Kerlap kerlip lampu yang menghiasi ruas-ruas jalan di Surabaya membuat kawasan tersebut terang benderang kala malam. Bagi sebagian orang berkeliling kota sembari melihat lampu yang menyala beraneka warna menjadi hiburan tersendiri.
Berbeda dengan masa kini, ratusan tahun silam berkeliling kota justru dianggap berbahaya dan tak diminati. Pasalnya, lampu penerangan belum tersedia, sehingga saat malam menjelang suasananya menjadi gelap gulita. Kondisi tersebut membuat penduduk Surabaya di abad ke-19 lebih memilih di dalam rumah dengan penerangan sederhana menggunakan lampu ublik.
Menurut Dukut Imam Widodo dalam Hikajat Soerabaia Tempo Doeloe, lampu ublik merupakan lampu menggunakan minyak jarak, minyak kelapa, atau minyak tanah. “Sebagian penduduk Surabaya menyebutnya cempluk,” tulis Dukut.
Namun, bila dalam kondisi mendesak seseorang diharuskan beraktivitas di luar rumah saat malam hari, biasanya ia akan membawa obor atau tali upet sebagai penerangan. Mengutip KBBI Daring, upet merupakan tali api yang terbuat dari sabut, irisan seludang bunga kelapa, dan sebagainya, yang mana jika dinyalakan ujungnya akan membara terus hingga habis.
Baca juga: Lampu Pijar Bikin Penduduk Batavia Gempar
Menurut Dukut, orang zaman dulu membawa upet dengan cara digulung dan disampirkan di bahu lalu ujungnya dinyalakan. Dengan menggunakan upet, seseorang yang beraktivitas di luar rumah saat malam dapat diketahui keberadaannya melalui percikan api kecil-kecil dari alat tersebut.
Wartawan sekaligus pemerhati sejarah Surabaya, Godfried Hariowald von Faber dalam Oud Soerabaia menyebut pada masa itu muncul kebijakan yang mengatur penggunaan tali upet. Peraturan itu dicabut pada 1 Maret 1864 setelah sejumlah lampu penerangan dipasang di kawasan Surabaya.
Berbeda dengan penduduk yang membawa obor atau tali upet, menurut G.H. von Faber, bila seorang pembesar bersikeras untuk pergi ke pesta maupun menghadiri pertemuan di malam hari, mereka biasanya akan menyuruh budaknya untuk berjalan di depan dengan membawa obor atau lampu minyak jarak dan menunjukkan jalan. Para pesuruh itu sesekali berteriak sebagai tanda bahwa kereta kuda sang tuan akan lewat.

Bahan yang Diberikan ::
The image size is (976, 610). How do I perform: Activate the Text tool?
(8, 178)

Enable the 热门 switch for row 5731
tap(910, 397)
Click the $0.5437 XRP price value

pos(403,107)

Yang Akan Dikerjakan ::
**a.** Menurut teks tentang penerangan malam di Surabaya tempo dulu, kapan peraturan yang mengatur penggunaan tali upet dicabut?
**b.** Teruskan teks tentang penerangan malam di Surabaya tempo dulu mulai setelah kalimat terakhirnya.
Entri di atas diambil dari sumber lain.

Jawaban Tiap Tugas ::
**a.** Peraturan itu dicabut pada 1 Maret 1864.

**b.**
Baca juga: Listrik Amerika Menerangi Indonesia
Minimnya lampu penerangan membuat penduduk Surabaya mengeluhkan ketidakamanan di jalanan pada malam hari. Mereka khawatir saat tengah beraktivitas di luar rumah menjadi sasaran para preman. Oleh karena itu, pemerintah kolonial mulai memasang lampu penerangan jalan di sejumlah wilayah Surabaya pada 1858. Lampu penerangan tersebut menggunakan lampu ublik dengan bahan bakar minyak kelapa.
G.H. von Faber menulis, pemasangan lampu penerangan di sejumlah wilayah Surabaya dikontrakkan kepada seorang Tionghoa yang menerima 230 gulden sebulan untuk merawat dan menyalakan lampu pada malam hari. Ia juga harus mematikan lampu saat pagi tiba.
Namun, Dukut menyebut orang Tionghoa itu keberatan karena jumlah lampu ublik yang terpasang di wilayah Surabaya begitu banyak. Setelah melalui perdebatan panjang, pemerintah kolonial mengalah. Akhirnya, orang Tionghoa itu dibantu oleh 20 orang hukuman dari Penjara Kalisosok yang ditugaskan merawat lampu-lampu penerangan yang terpasang di wilayah Surabaya.
“Jadi, tugas ke-20 orang pesakitan tersebut adalah merawat lampu, termasuk mengelap kaca-kacanya dan juga memperbaiki sumbunya, serta memberinya minyak. Mereka juga bertugas nyumeti (menyalakan) lampu-lampu itu bila senja telah tiba. Lantas pagi harinya, mereka ditugasi nyebuli (mematikan) lampu-lampu itu,” tulis Dukut.
Baca juga: Listrik dari Filipina ke Indonesia
Seiring berjalannya waktu, penerangan jalan dengan lampu ublik berbahan bakar minyak kelapa dinilai kurang memadai karena cahayanya terlalu redup. Pada 1864, pemerintah kolonial menganggarkan 2.500 gulden untuk membeli lampu penerangan berbahan bakar minyak tanah yang lebih terang dari lampu ublik.
Pemerintah kolonial juga tertarik pada penemuan baru. Seorang kontraktor berhasil menciptakan lampu yang memiliki mulut api. Lampu itu disebut 1000 brander atau 1000 mulut api. Penduduk menyebutnya damar sewu karena memiliki sumbu yang banyak.
G.H. von Faber menceritakan, lampu itu menjadi pemberitaan hangat di kalangan masyarakat. Lampu yang digantung di tali di seberang jalan tersebut menyala lebar dan mendorong banyak orang ramai-ramai berdatangan untuk melihat secara langsung. Tak hanya mengesankan publik, pemerintah setempat pun terkesan dengan lampu itu hingga tertarik melakukan perjanjian jual-beli dengan kontraktor.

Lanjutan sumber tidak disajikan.